— Знал он, что делает, — сказала Зина про Женьку, — Так им и надо!
Ни Лариса, ни Алеша не понимали до конца Зину.
— Нет, не понимаете вы, — говорила Зина. — Он свободой дышит, ему свободы захотелось, от них свободы… — Она устроилась поудобней на кровати и вдруг начала рассказывать: — Когда я была маленькой, тоже один раз сбежала из дому. Странно вспомнить — из-за пустяка. Бегали мы тогда по улице, играли с девчонками; брат, старший мой брат Василий, высунулся из окна и кричит:
«Зинка, домой давай! Есть будем!»
А мне неохота, я кричу:
«Не-а… Не хочется».
Не знаю, чего уж это ему пришло в голову, но он крикнул:
«Есть не придешь — вообще домой не являйся!»
И мать в окно кричит:
«Совсем избаловалась…»
Мне и запало в голову: «Вообще домой не являйся!» Обидно стало. Чего особенного, есть неохота — ну и не пошла, подумаешь!.. А Василий у нас принципиальный, обозлился. Поел, высунулся из окна и кричит:
«Зинка!»
Я подбежала, смеюсь — совсем ничего не помню, а он спрашивает:
«Не пошла?»
«Чего?»
«Есть!»
«Неохота, говорю, чего привязались?»
«Неохота, говорит, ну так и духу чтоб твоего дома не было! Мамка тебе не заведенная, чтоб по двадцать раз разогревать…»
«Ну и ладно! — кричу я. — Подумаешь!» — и смеюсь, а у самой вдруг такая обида, такая обида — прямо не знаю какая!..
«Тоже мне, думаю, из-за какого-то супа родную дочь из дома прогоняют. Ну и ладно. Ну и ладно… Не пойду домой!»
И обидно мне до слез — на мамку, на Василия, на весь белый свет. Думаю: «И не пойду! Хоть режьте — не пойду… Ешьте сами свой суп, подавитесь им!..»
Ну и сбежала. У нас парень один был, года на три меня старше, вроде как дурачок, но добрый, понятливый, Кощей мы его звали.
«Кощей, говорю, давай сбежим?»
«Давай, — отвечает. — Я место одно во какое знаю!..»
Ну, и побежали. У нас километрах в десяти от поселка железнодорожная станция была, там в стороне насыпали много-много угля (зачем, — даже теперь не знаю), туда мы и побежали.
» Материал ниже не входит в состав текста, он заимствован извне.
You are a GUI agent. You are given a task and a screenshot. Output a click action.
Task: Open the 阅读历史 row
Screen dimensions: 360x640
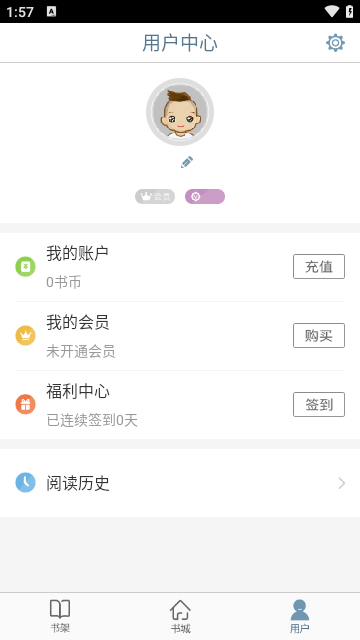[180, 483]
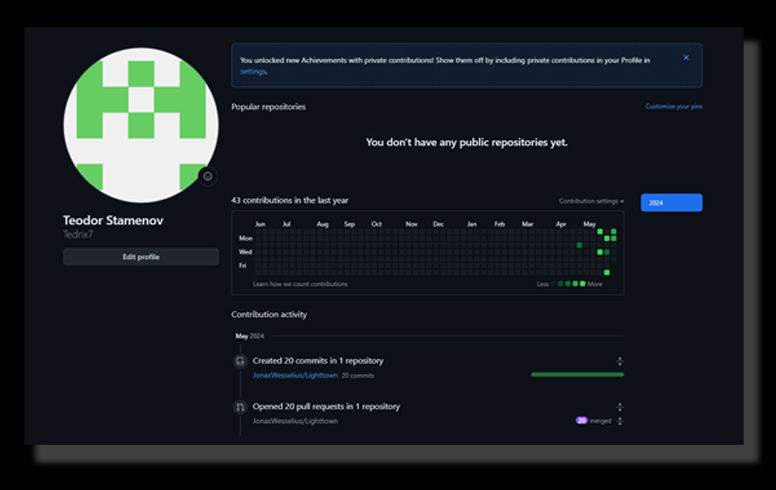Collapse the Created 20 commits section
The width and height of the screenshot is (776, 490).
(620, 361)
Прижились в угольных пещерах, целую неделю нас искали. Одна пещера была особенно удобна. Думаем: «Вот и хорошо. И жить будем. Я жена, а Кощей муж. Славно заживем…»
Зина мягко, зачарованно улыбнулась, вспоминая эти «угольные» эпизоды.
— Ну, и живем, значит… И день живем, и два живем… А есть-то охота. Я говорю:
«Кощей, а Кощей, есть охота».
«Ага, говорит, охота. Пойдем на станцию?»
Пошли мы на станцию. Осень была, арбузы поспели (у нас их не выращивают, а привозят на продажу), кругом корки арбузные валяются. И хоть грязные, истоптанные, обгрызенные, а такие аппетитные — сил нету, слюна бежит.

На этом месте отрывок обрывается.